Gypsum is a chemical compound of Sulphur and Lime – so much is agreed; and the theory of chemists has been that; as the winds pass over a surface sown with it, the Ammonia which has been exhaled by a thousand barn-yards, bogs, &c., having a stronger affinity for Sulphur than Lime has, dissolves the Gypsum, combines with the Sulphur, forming a Sulphate of Ammonia, and leaves the Lime to get on as it may. I accept this theory, having no reason to distrust it; and, knowing that Sulphate of Ammonia is a powerful stimulant of vegetable growth (as any one may be assured by buying a little of it from some druggist and making the necessary application), I can readily see how the desired result might in this way be produced. For our purpose, however, let it suffice that it is produced, of which almost any one may be convinced by sowing with Gypsum and passing by alternate strips or belts of the same clover field. I suspect that not many fertilizers repay their cost out of the first crop; but I account Gypsum one of them; and I submit that no farmer can afford not to try it. That its good effect is diminished by many and frequent applications, is highly probable; but there is no hill or slope to which Gypsum has never yet been applied which ought not to make its acquaintance this very year. I am confident that there are pastures which might be made to increase their yield of Grass one-third by a moderate dressing of it.

I have heard Andrew B. Dickinson, late of Steuben County, and one of the best unscientific, unlearned farmers ever produced by our State, maintain that he can not only enrich his own farm but impoverish his neighbors' by the free use of Gypsum on his woodless hills. The chemist's explanation of this effect is above indicated.
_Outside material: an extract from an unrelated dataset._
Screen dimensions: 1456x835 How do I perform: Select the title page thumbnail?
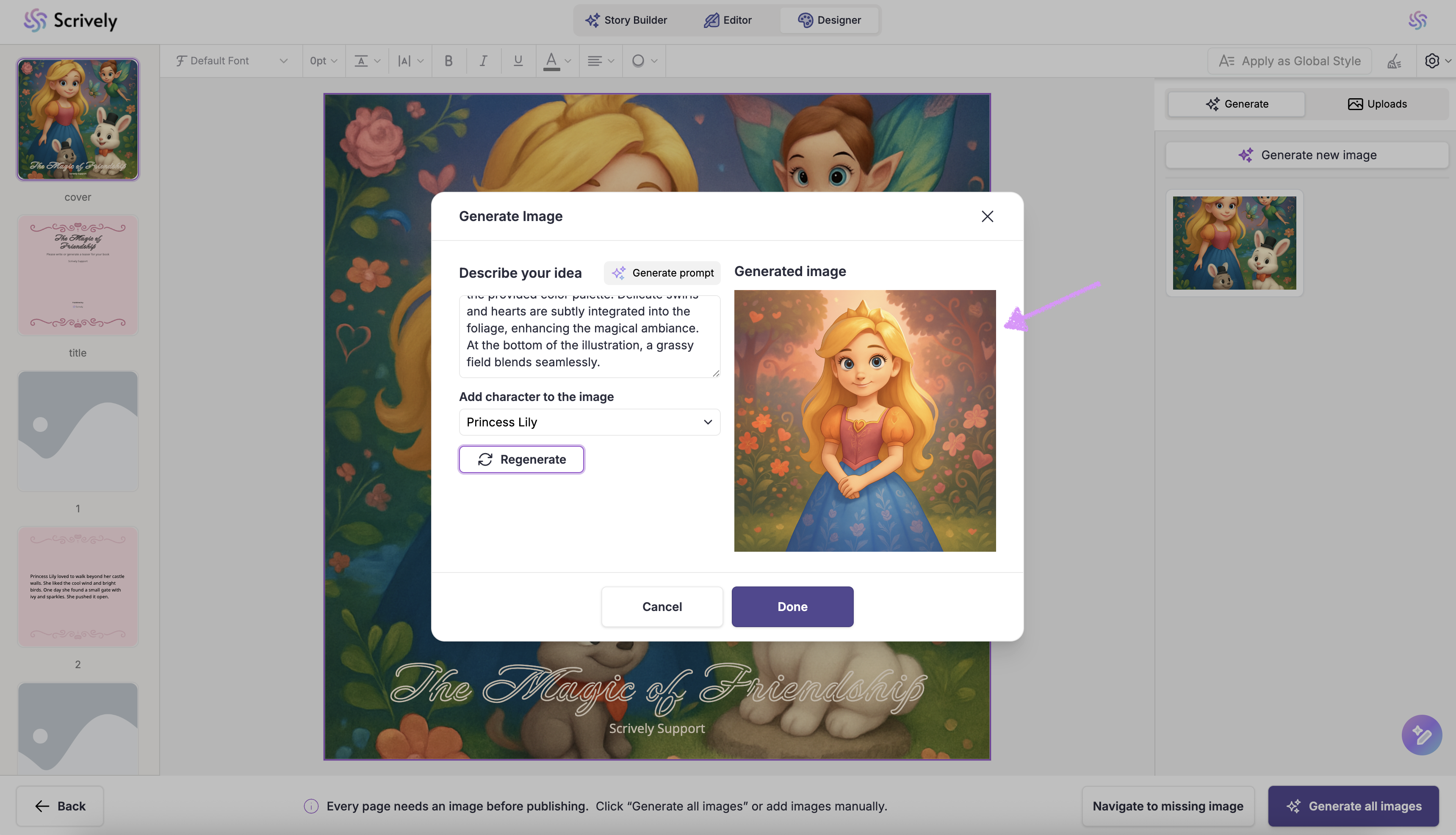click(x=78, y=275)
The plastered land attracts and absorbs not only its own fair proportion of the breeze-borne Ammonia, but much that, if the equilibrium had not been disturbed by such application, would have been deposited on the adjacent hills. As Mr. D. makes not the smallest pretensions to science, the coincidence between his dictum and the chemist's theory is noteworthy.

Now that our country is completely gridironed with Canals and Railroads, bringing whatever has a mercantile value very near every one's door, I suggest that no township should go without Gypsum. Five dollars will buy at least two barrels of it almost anywhere; and two barrels may be sown over five or six acres. Let it be sown so that its effect (or non-effect) may be palpable; give it a fair, careful trial, and await the result. If it seem to subserve no good purpose, be not too swift to enter up judgment; but buy two barrels more, vary your time and method of application, and try again. If the result be still null, let it be given up that Gypsum is not the fertilizer needed just there – that some ill-understood peculiarity of soil or climate renders it there ineffective. Then let its use be there abandoned; but it will still remain true that, in many localities and in countless instances, Gypsum has been fully proved one of the best and cheapest commercial fertilizers known to mankind.
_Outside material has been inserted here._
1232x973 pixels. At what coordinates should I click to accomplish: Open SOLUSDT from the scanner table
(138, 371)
I never tried, but on the strength of others' testimony believe in the improvement of soils by means of calcined clay or earth. Mr. Andrew B. Dickinson showed me where he had, during a dry Autumn plowed up the road-sides through his farm, started fires with a few roots or sticks, and then piled on sods of the upturned clay and grass-roots till the fire was nearly smothered, when each heap smoked and smouldered like a little coal-pit till all of it that was combustible was reduced to ashes, when ashes and burned clay were shoveled into a cart and strewn over his fields, to the decided improvement of their crops. Whoever has a clay sod to plow up, and is deficient in manure, may repeat this experiment with a moral certainty of liberal returns.